Expert lauds museum’s coin collection

GUWAHATI, Feb 13 – The Assam State Museum is preparing a catalogue of the mediaeval coins in its collection. Danish Moin, Senior Research Officer, Indian Institute of Research in Numismatic Studies, Nasik is leading the entire exercise, which started about one year back. The work is in its final stage. Moin is delivering a talk on the Indian and Assam coins at the Museum tomorrow.

Talking to The Assam Tribune, Moin said that the representation of coins found in Assam could be well understood with the help of the coins kept in the Assam State Museum. And as per as the mediaeval coins are concerned, almost all the major dynasties of mediaeval India and all the major rulers are represented in the State Museum collection, he said. The earliest coins of India, that is, the punch marked ones, are also found in Assam. Most of the ancient Indian coins are also found in Assam.
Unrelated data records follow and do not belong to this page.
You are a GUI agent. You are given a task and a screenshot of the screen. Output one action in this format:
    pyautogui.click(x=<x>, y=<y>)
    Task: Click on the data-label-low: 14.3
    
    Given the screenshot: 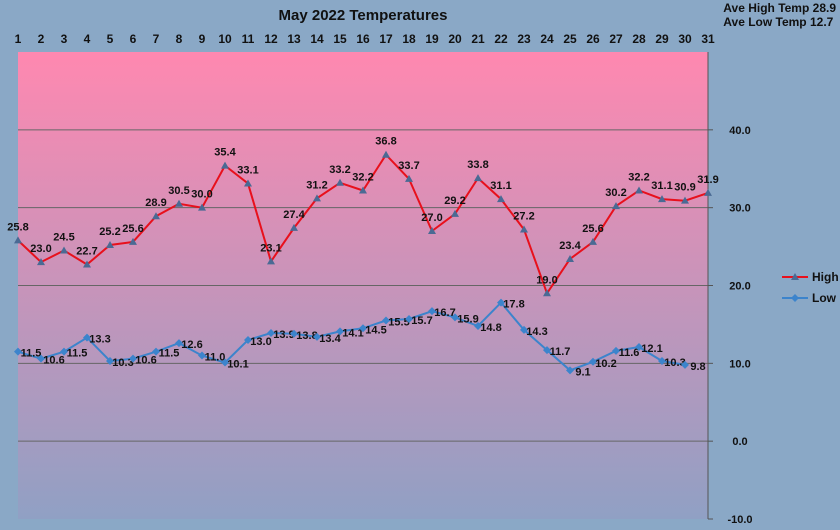 What is the action you would take?
    pyautogui.click(x=536, y=332)
    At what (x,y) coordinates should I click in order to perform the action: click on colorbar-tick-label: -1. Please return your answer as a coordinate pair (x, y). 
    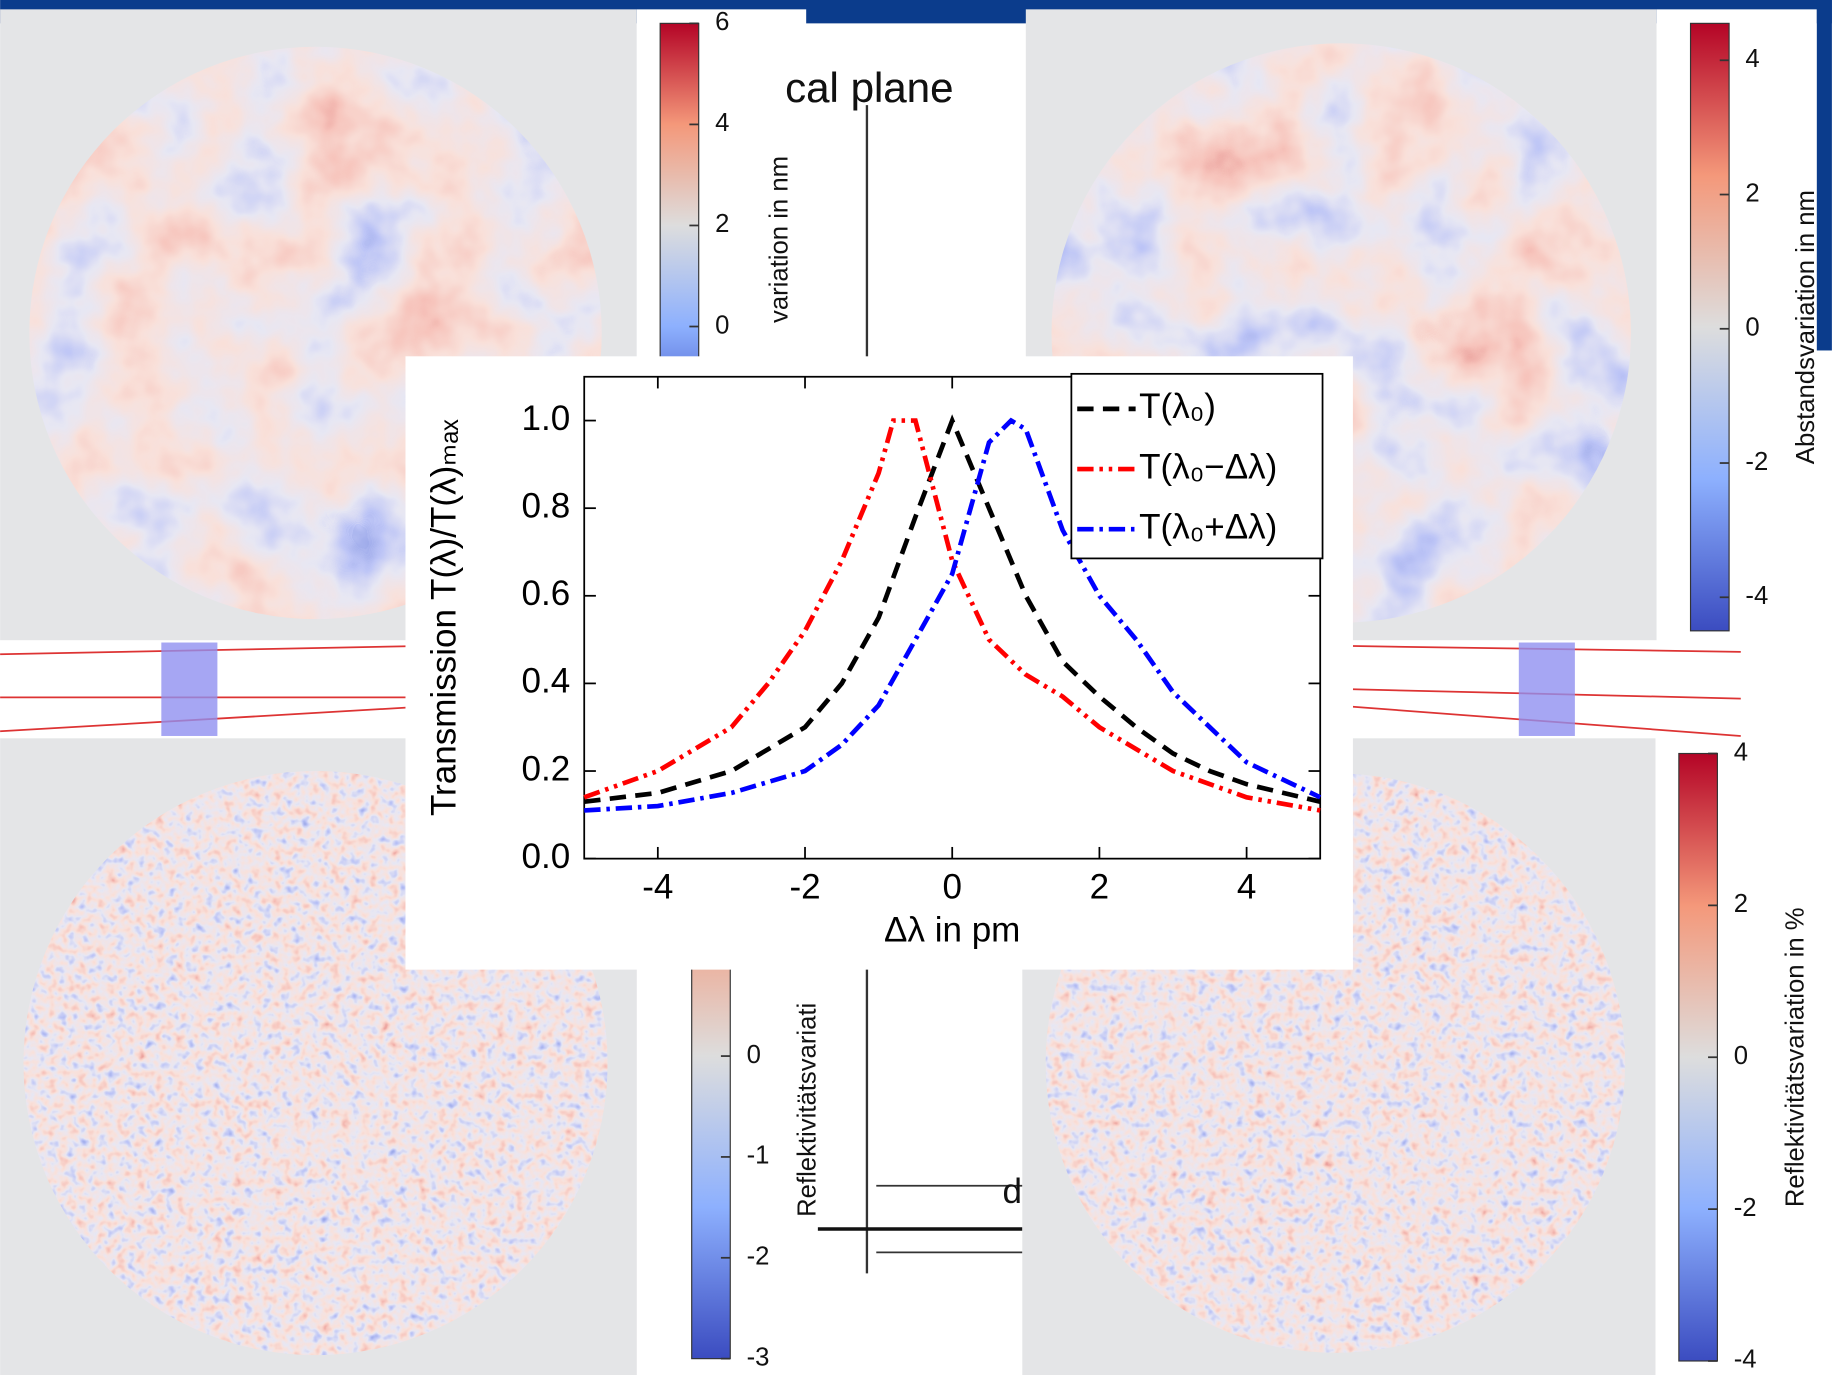
    Looking at the image, I should click on (758, 1156).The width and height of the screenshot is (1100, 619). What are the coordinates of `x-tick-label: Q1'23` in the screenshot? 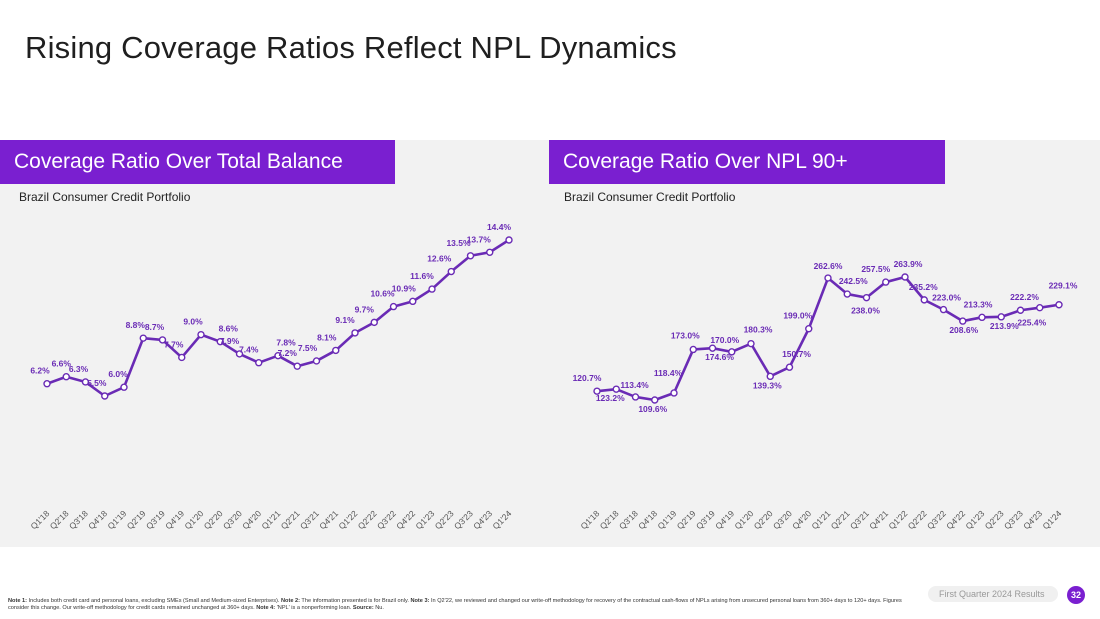 It's located at (974, 520). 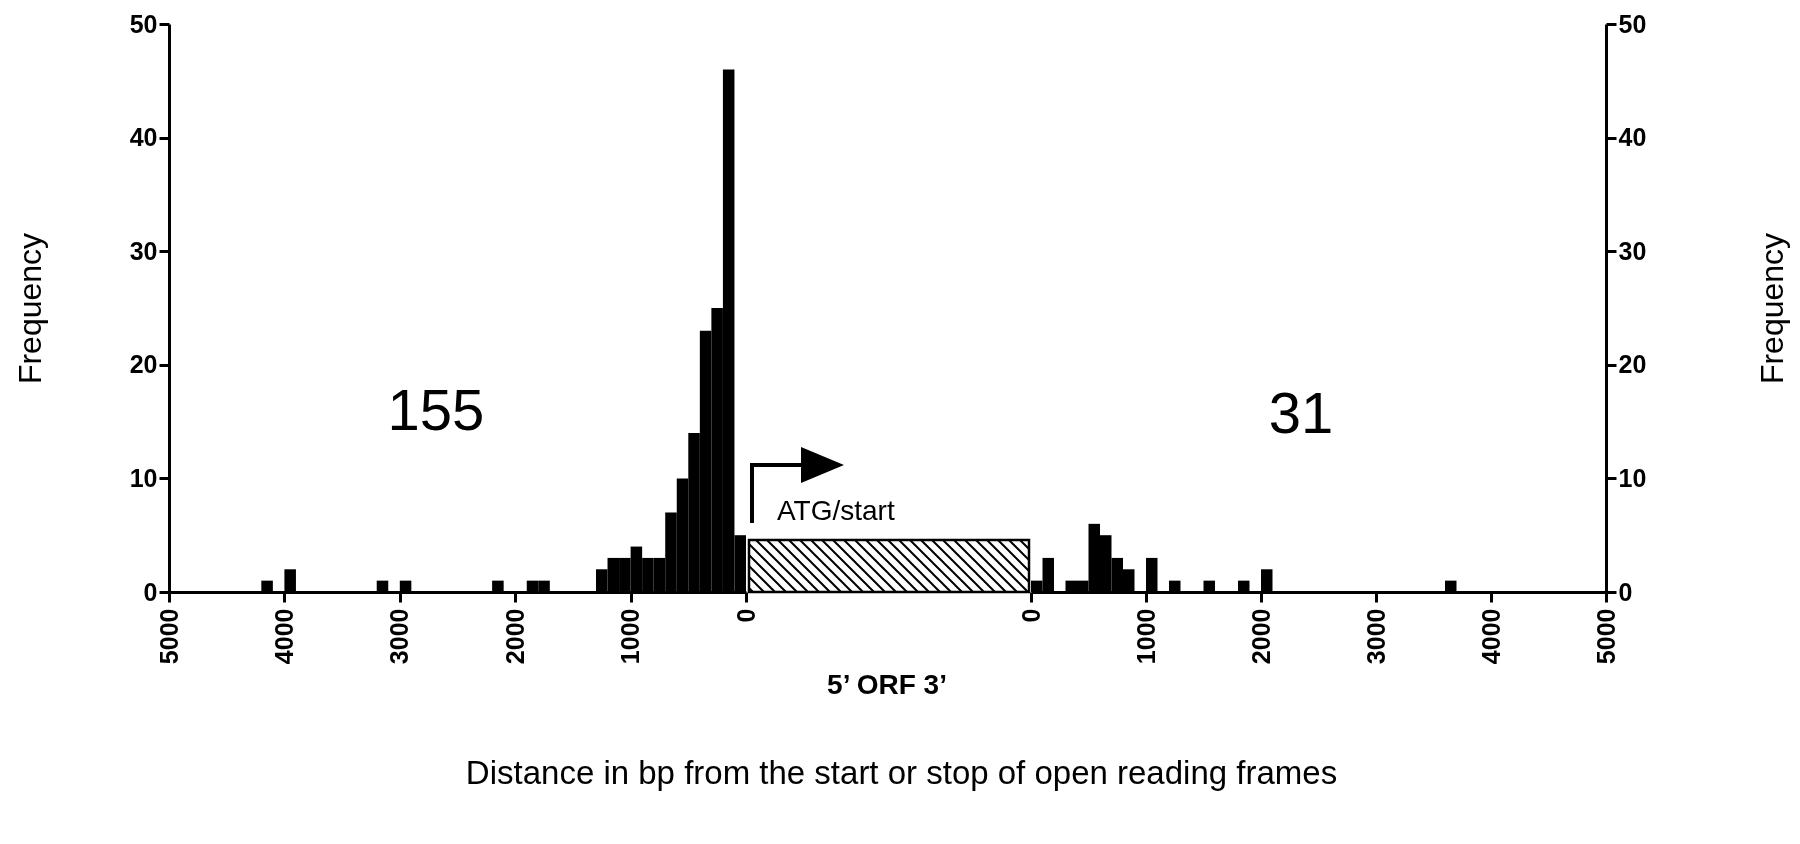 What do you see at coordinates (887, 684) in the screenshot?
I see `text: 5’ ORF 3’` at bounding box center [887, 684].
In the mediaeval period, the coins of Bengal became the common coins of Assam too. The capture of Kamata Kamakhya by the Sultans of Bengal is also represented in those coins. During this period, one also comes across the Ahom dynasty, one of the important dynasties of the country, in Assam. They also struck coins. Coins of the Ahoim period are different than those of the Bengal Sultans.

For, these were inscribed in Assamese scripts, not in Arabic and the Ahom rulers had introduced a unique octagonal shape in the coins. The Ahom rulers issued their coins mainly in silver. The coins were very distinct in their style, but, like the Sultans of Delhi, the Ahom rulers also attached importance to the inscriptions on the coins, Moin said.

The coins of the Mughal period, particularly those of Akbars, Jahangir, Sahjahan and Aurangazeb are reported from Assam. The coins of the British period from the Madras Presidency and Bengal Presidency are also found in good number in Assam.

The beginning of the Indian coinage can be traced back to 6th Century BC and the earliest coins of the country are described as punch marked ones. The earliest coins had no inscriptions on them. They simply had some symbols on them and mostly on one side. Punch marked coins were generally made of silver.

Kushana ruler Wima Kadphisis introduced gold coins in India in the 1st Century AD. But during the Gupta period, gold coins became common. Apart from gold and silver, copper, lead and potin coins were also used in ancient India.

In ancient and mediaeval period, the country used to have coinage based on intrinsic value (value of the metal). During those days, foreign trade of India was conducted through gold and silver coins. Purity and weight of these metals were the foremost condition then for acceptability of the coins.

Most of the dynasties ruling India had their own coins since the 6 th Century BC. Ancient Indian coins were primarily issued with the depiction of some symbols or portraits with very limited inscriptions written in Greek, Brahmi and Kharoshti scripts. But of them, Brahmi was the most common script.

Mediaeval Indian coins were primarily issued with inscriptions in Arabic script bearing the names of the rulers, date, mints etc. Iltutmis of the Delhi Sultanate is believed to be the person responsible for the definite shape of the mediaeval Indian coins. Among those who got coins struck during their periods, only some, like Alauddin Mohammad Khalji (who adopted the title of Sikander Sani), Mohammad Bin Tughlaq deserve mention. Tughlaq introduced the token currency.

While the Mughal emperor Akbar had issued coins with the depiction of Rama and Sita , the biggest gold coin of the world was issued by the Mughal emperor Jahangir. The coin weighed around 12 kg. But,unfortunately, the coin is not in India now.

The independent and princely states that emerged after the decline of the Mughal empire, also struck their coins in the name of the Mughal emperors in line with the Mughal coins till 1857. The East India Company had also issued its coins in the name of the Mughal emperors. After 1857, Indian coins were primarily issued in the names of the British monarchs till 1947, said Moin.